WWF organises meetings in the field (one per year) tailored to the exchange of experiences between fishers who are participating in the project.
The first of these workshops /exchanges took place from 28-30 July 2015 in Viareggio, Italy, on the selectivity of trammel fishing operations. Ten small-scale fishers attended, as well as scientists, WWF staff and a representative from a fishermen’s association. Areas represented included Tuscany, the Algarve, Catalonia and the Balearic Islands.
Participants studied the Selvedge technique – known locally as greca. It is customarily used in prawn fishery (“mazzancolla”, Penaeus kerathurus) to avoid the capture of crabs (Liocarnus vernalis) in shallow, sandy fishing grounds. It consists of a narrow strip of enmeshing net (typically 30 cm) sewn to the bottom of the trammel net, which somehow “lifts up” the gear, making it more difficult for demersal crabs to get caught in the net.

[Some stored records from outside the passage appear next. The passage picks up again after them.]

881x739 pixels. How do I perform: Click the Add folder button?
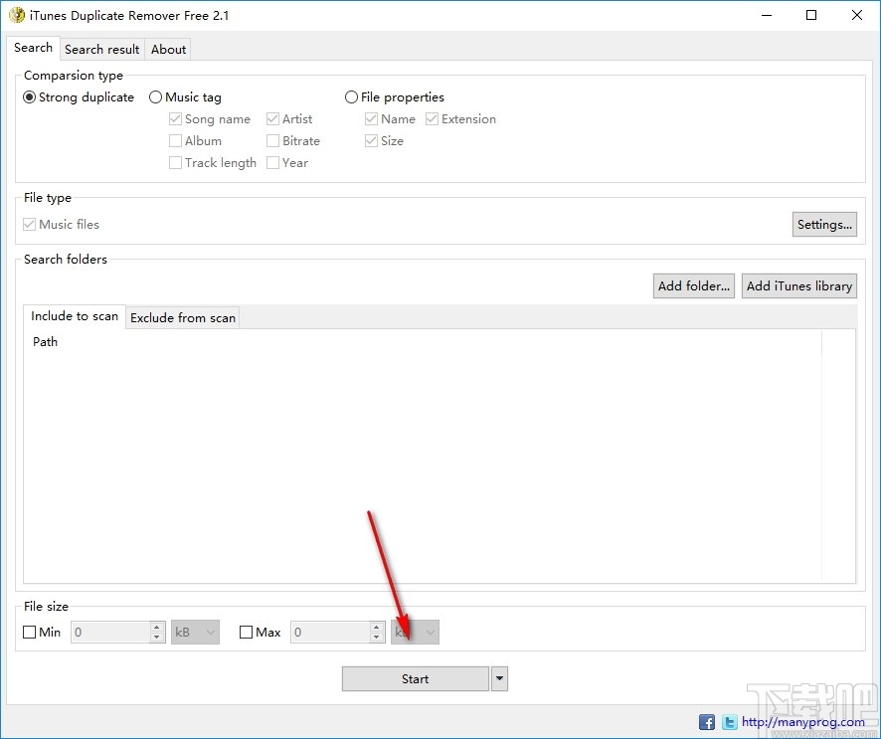pos(693,285)

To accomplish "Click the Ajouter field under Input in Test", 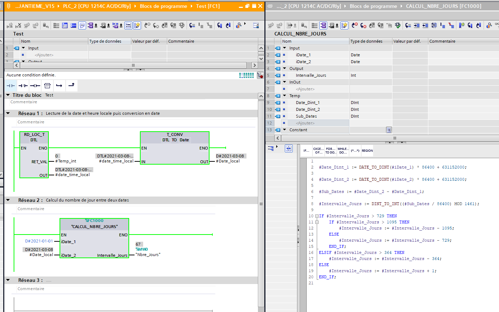I will click(x=44, y=55).
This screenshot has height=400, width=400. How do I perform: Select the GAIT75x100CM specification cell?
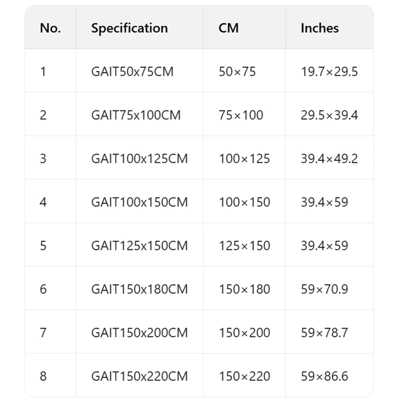136,115
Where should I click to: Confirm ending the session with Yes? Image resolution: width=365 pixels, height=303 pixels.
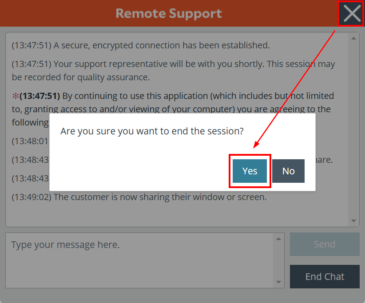250,171

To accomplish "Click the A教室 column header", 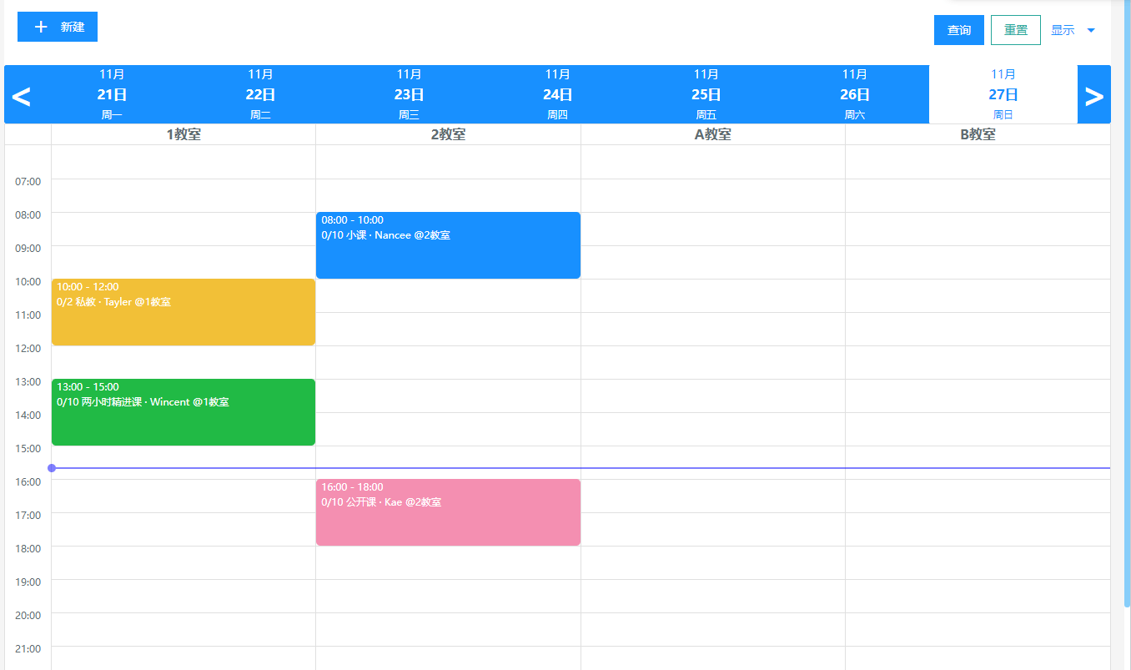I will pos(712,134).
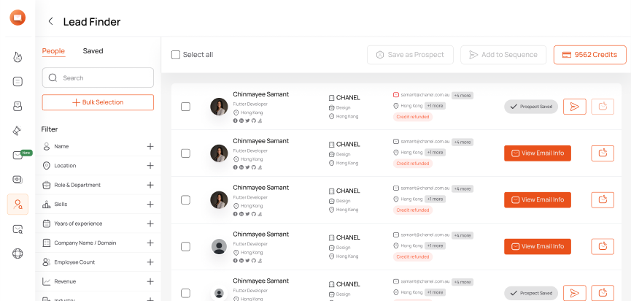Expand the Years of experience filter
The width and height of the screenshot is (631, 301).
(x=150, y=224)
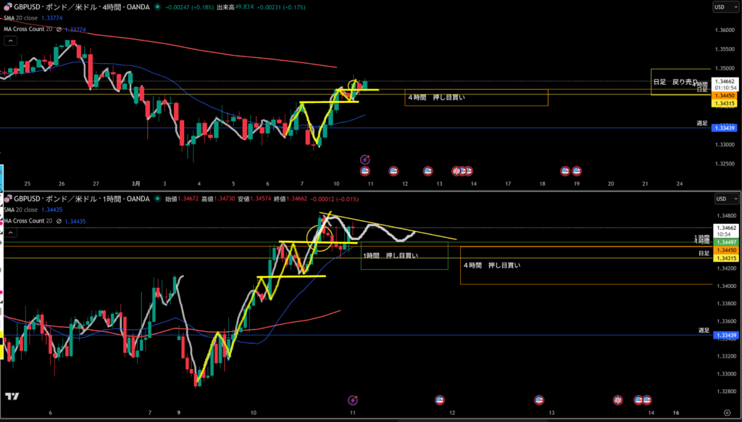Toggle the MA Cross Count visibility icon on upper chart
The height and width of the screenshot is (422, 742).
tap(59, 30)
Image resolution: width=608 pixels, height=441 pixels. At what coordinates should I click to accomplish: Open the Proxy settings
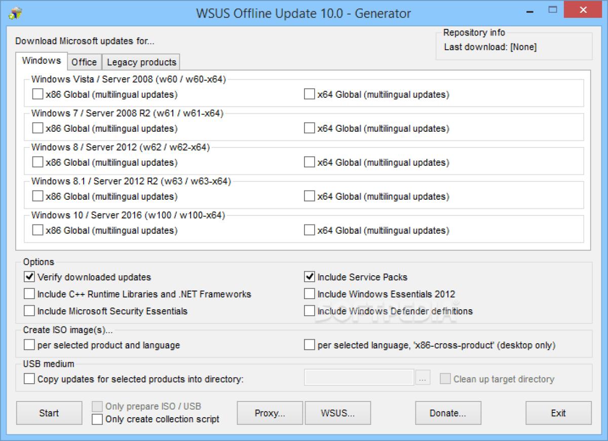[270, 413]
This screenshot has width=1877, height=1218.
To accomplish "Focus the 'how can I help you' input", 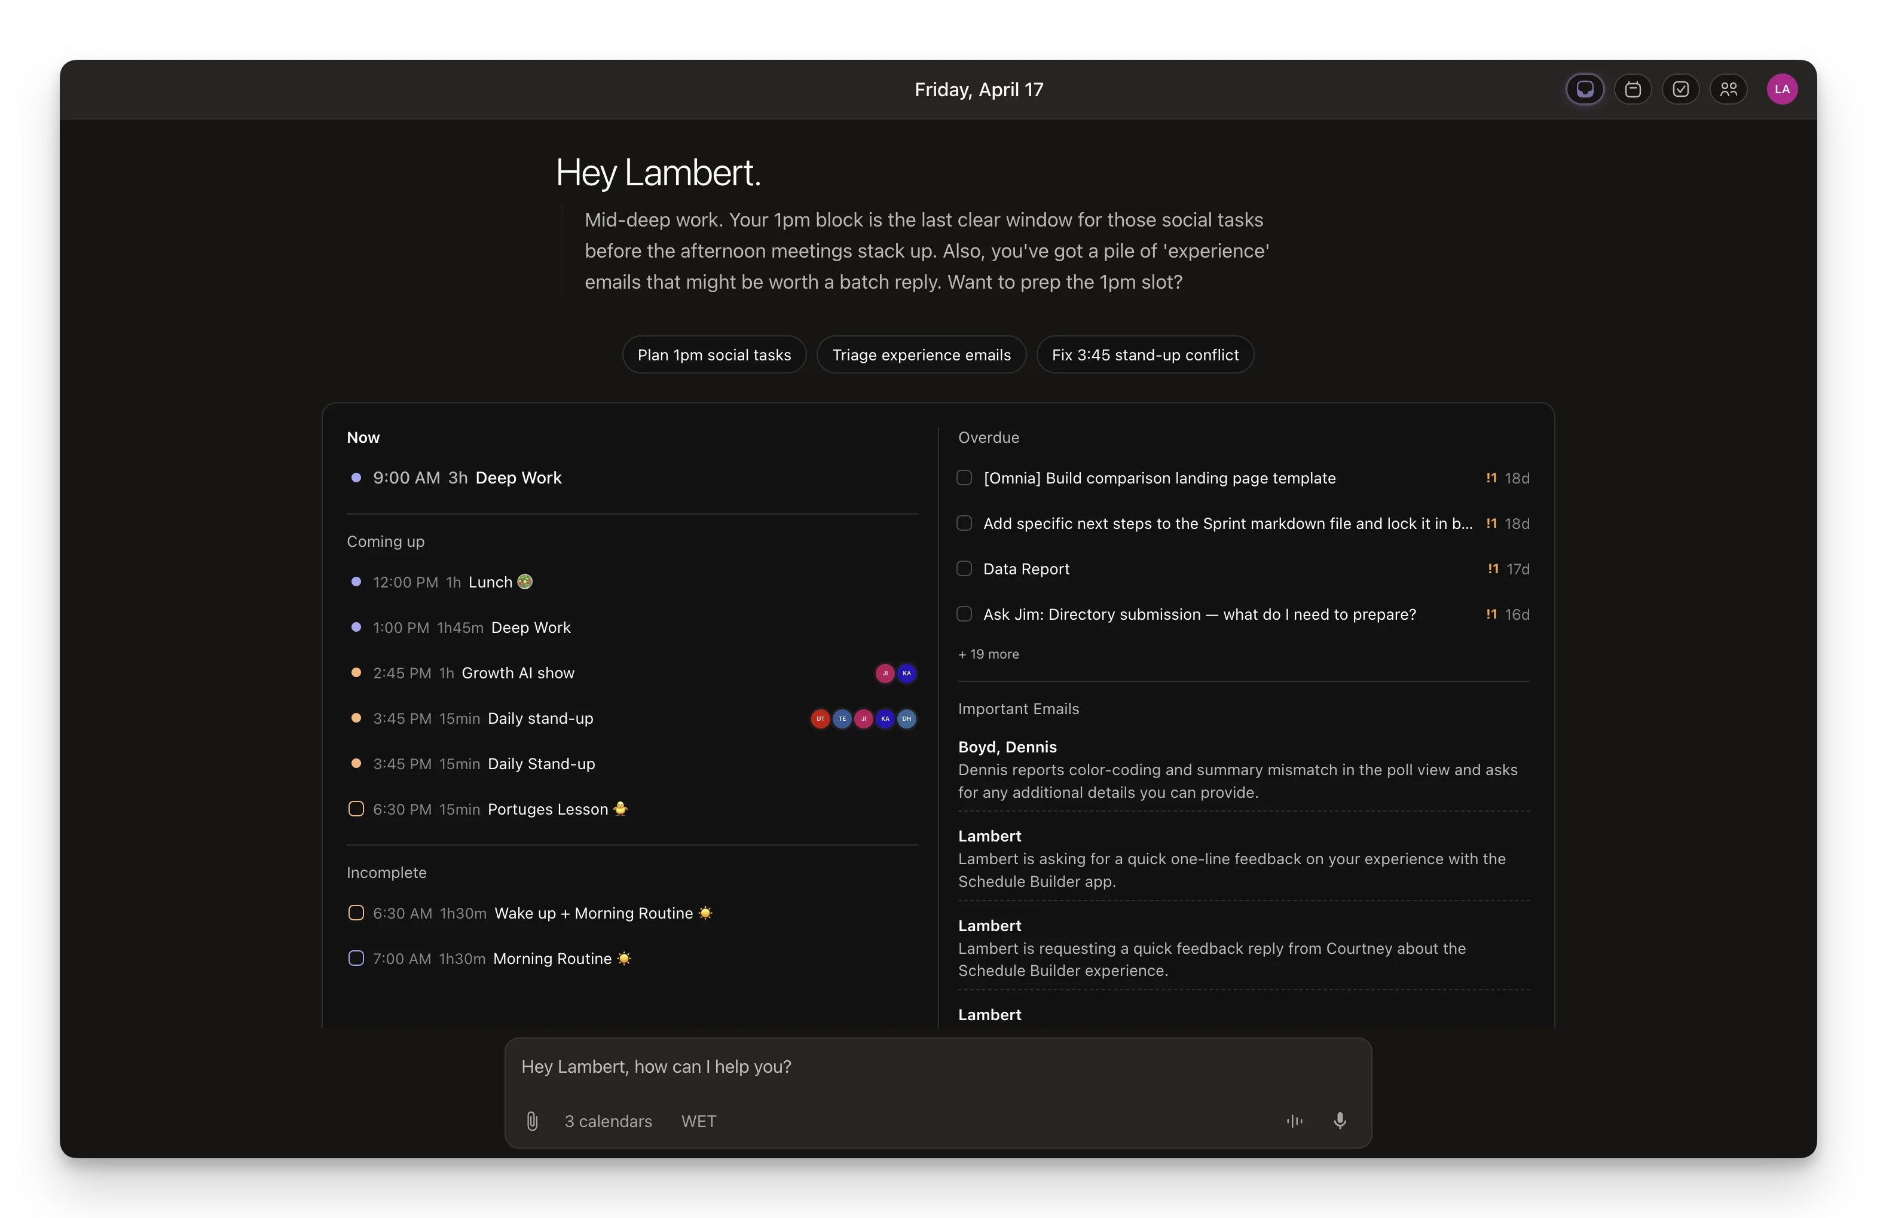I will (x=937, y=1067).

The technique works effectively only under good weather conditions, and as long as target species are not of the demersal type remaining very close to the sea floor (like sole for example), as it would strongly reduce their capture. Besides crabs, the greca can also reduce the by-catch of juvenile fish of some species. Overall, the use of greca significantly reduces the quantity of target species caught, but fishers think it is a good trade-off because it spares the nuisance of having to disentangle crabs from the net.